The feature extractor \({\varvec{\phi }}_{{\varvec{\theta }}}\) is the main difference between existing molecular structure-based DDIs prediction models. Herein, we explore various choices of molecular representation and feature extractors. Specifically, we use three of the most popular molecular representations: ECFP6 (Extended Connectivity FingerPrints of diameter 6), SMILES (Simplified Molecular-Input Line-Entry System), and molecular graphs (Fig. 2).

Fig. 2
figure2

Distribution of phenotypes frequencies in DrugBank (left), Twosides (center), and Twosides-NOSYN (right)

ECFP6 [36] are binary vectors encoding the environment around each atom of a molecule. The surroundings are delimited by the radius going from 0 to 3. These fingerprint vectors have 2048 bits and are obtained using the RDKit package [37]. Following [17], these fingerprints were first transformed into structural similarity profiles (SSP). Next, higher-level molecular features were extracted using the feature extractor \({\varvec{\phi }}_{{\varvec{\theta }}}\). The latter takes the form of a fully connected network with many ReLU and batch normalized activated hidden layers. The exact number of layers and units is selected by grid search. Following [17], we will denote the entire model using this combination of fingerprints and network as DeepDDI.

SMILES [38] are string-based structural representations of chemical compounds. Each character is first embedded into a continuous space using an embedding layer to extract molecular features from a string representation. Next, a Bidirectional Long Short Term Memory (BLSTM) [39] or a one-dimensional Convolutional Neural Network (1D-CNN) [40] architecture processes the sequence of embeddings representing the SMILES. For the BLSTM, multiple ReLU activated hidden layers are used. The output of the network of the SMILES last character at the last layer is the output of the feature extractor. For the 1D-CNN, there are also multiple ReLU-activated hidden convolution layers. Each layer has kernels of size 7 (i.e. they span seven characters of the input sequence) and is followed by batch normalization and max-pooling over windows of size 2 before the next convolution. At the final convolution layer, max-pooling is performed over the whole sequence to have a representation that summarizes the entire sequence. Together, the embedding layer with the BLSTM or 1D-CNN networks represents the feature extractors for SMILES. The number of BLSTM/1D-CNN layers and the number of units per layer are all selected by a grid search. We will later use BLSTM and CNN to refer to the networks using SMILES with BLSTM and 1D-CNN as feature extractors.
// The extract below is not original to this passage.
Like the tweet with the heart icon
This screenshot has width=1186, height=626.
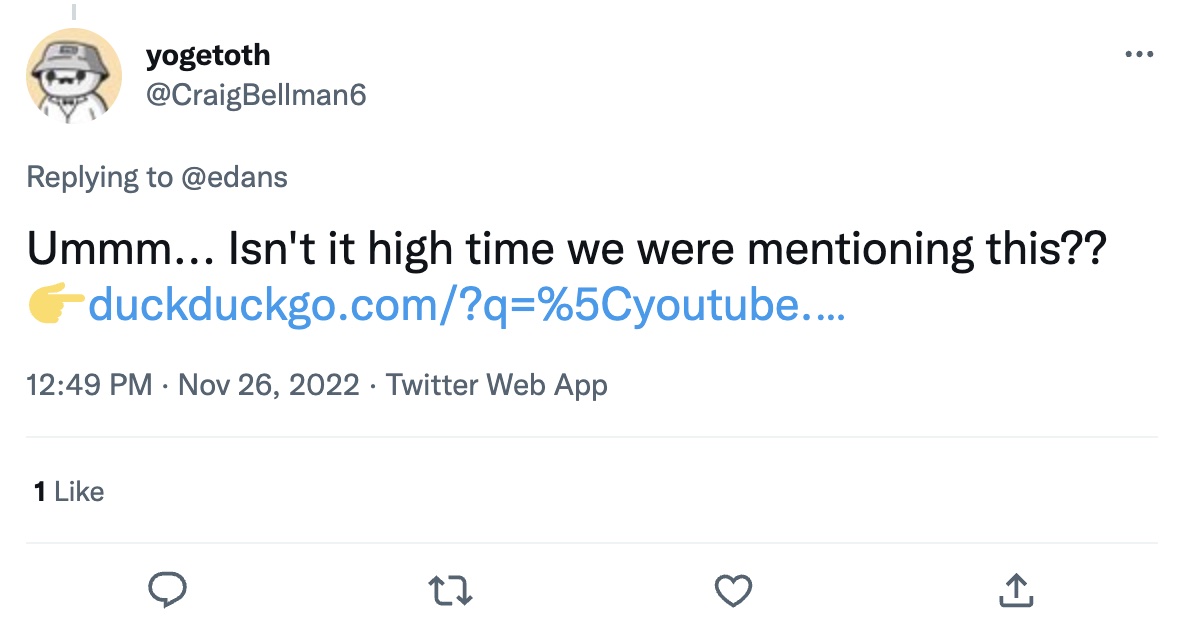pos(733,590)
Molecular graphs are among the most natural methods to represent molecular structures, as atoms and bonds in a molecule can be mapped directly to nodes and edges in a graph. To extract features from molecular graphs, we define \({\varvec{\phi }}_{{\varvec{\theta }}}\) as a graph convolutional network (for a comprehensive review on GCNs, please see [41]). More precisely, we use the Graph Isomorphism Network (GIN) architecture [42] using two different pooling strategies. GIN has been theoretically proven to have the maximum discriminative power among GNNs. GIN can map isomorphic graphs (i.e. topologically similar graphs) to the same representation and non-isomorphic ones to different representations. Specifically, GIN uses a multi-layer perceptron (MLP) model to update the node features [42]. In the first, no pooling is performed after each internal GIN layer, but the average-pooling is done after the last layer to compute the extractor output. In the second, Laplacian pooling (LaPool) [43] hierarchically captures the molecule’s structure at each hidden layer before applying a sum-pooling at the last layer. Lastly, LaPool iteratively coarsens (collapses nodes to single one) graphs to allow for message passing updates to reach distant nodes in the original graph. The main intuition is to measure a node-level smoothness to determine which nodes to use as pooling centers. The smoothness indicates the difference in signal between each node and its neighbors. We consider these two architectural variations because the GCNs pooling layers can significantly impact generalization. We will later refer to the models using these feature extractors as GIN and GIN + LaPool.

Data and partitioning

We trained and evaluated our DDIs prediction models using DrugBank and two versions of Twosides. These datasets have unique characteristics that allow us to draw more robust conclusions from our experiments.

DrugBank provides a repository of experimentally discovered PK/PD interactions and clinically validated side effects. It has been introduced by [17] using Drugbank v5.0.3. It has been preprocessed to retain phenotypes that appear at least five times in the database (the preprocessed version of the database is available at repository). Overall, it covers 86 types of polypharmacy side effects over 192,284 unique drug pairs.

Twosides is a database mined from text sources. It contains unsafe co-drug prescriptions reported by clinicians after drug approval. It was introduced by [44] and is freely accessible on the PharmGKB website. Initially, it comprised 1318 unique side effects over 63,473 drug pairs. By removing all phenotypes that appear fewer than 500 times in the dataset, we reduced the size to the 964 most frequent phenotypes. This version of the database is referred to as Twosides.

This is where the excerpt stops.